Modernizing cultural

A visitor attends a series of archaeological exhibitions held in December by the Hubei Provincial Museum in Wuhan at its new exhibition building.[Photo provided by Xiao Hao/For China Daily]

A legacy was presented that shows how to succeed and nurture the ambition of others, reports Deng Zhangyu.

A Qinqiang opera actress, Hou Yan was ashamed to talk about her craft as a performer of local folk opera which mainly flourished in northwest China in the 1990s. This was at a time when pop songs and music introduced from the West were in vogue and were sweeping the country.

Last month, at an opera festival held in Kunshan, Jiangsu province, the 48-year-old actress staged an opera-like piece that requires performers to sing very high, which won wide acclaim. Some even came from other cities to see her play.

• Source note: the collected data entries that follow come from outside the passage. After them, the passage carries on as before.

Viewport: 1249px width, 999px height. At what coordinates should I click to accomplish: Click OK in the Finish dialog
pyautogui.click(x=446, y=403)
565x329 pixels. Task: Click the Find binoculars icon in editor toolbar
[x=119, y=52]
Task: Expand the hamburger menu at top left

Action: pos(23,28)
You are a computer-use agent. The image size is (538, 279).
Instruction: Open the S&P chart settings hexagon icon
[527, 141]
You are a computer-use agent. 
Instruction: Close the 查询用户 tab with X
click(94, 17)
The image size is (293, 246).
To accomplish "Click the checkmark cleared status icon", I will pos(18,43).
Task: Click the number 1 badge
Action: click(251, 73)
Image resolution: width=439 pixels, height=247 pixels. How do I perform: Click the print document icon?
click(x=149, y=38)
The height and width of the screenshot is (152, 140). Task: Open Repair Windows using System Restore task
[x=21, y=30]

“As an opera actor, I have great faith in our culture. I couldn’t imagine it decades ago,” said Hou, a delegate to the 20th National Congress of the Communist Party of China.

The delegate, having heard the report that Xi Jinping presented at the opening session of the congress on Sunday, deeply agreed with the part of the report that emphasizes “enhancing cultural trust and achievement of new successes in the development of socialist culture”. She has witnessed a revival of Qinqiang opera in recent decades, embodying the country’s cultural development.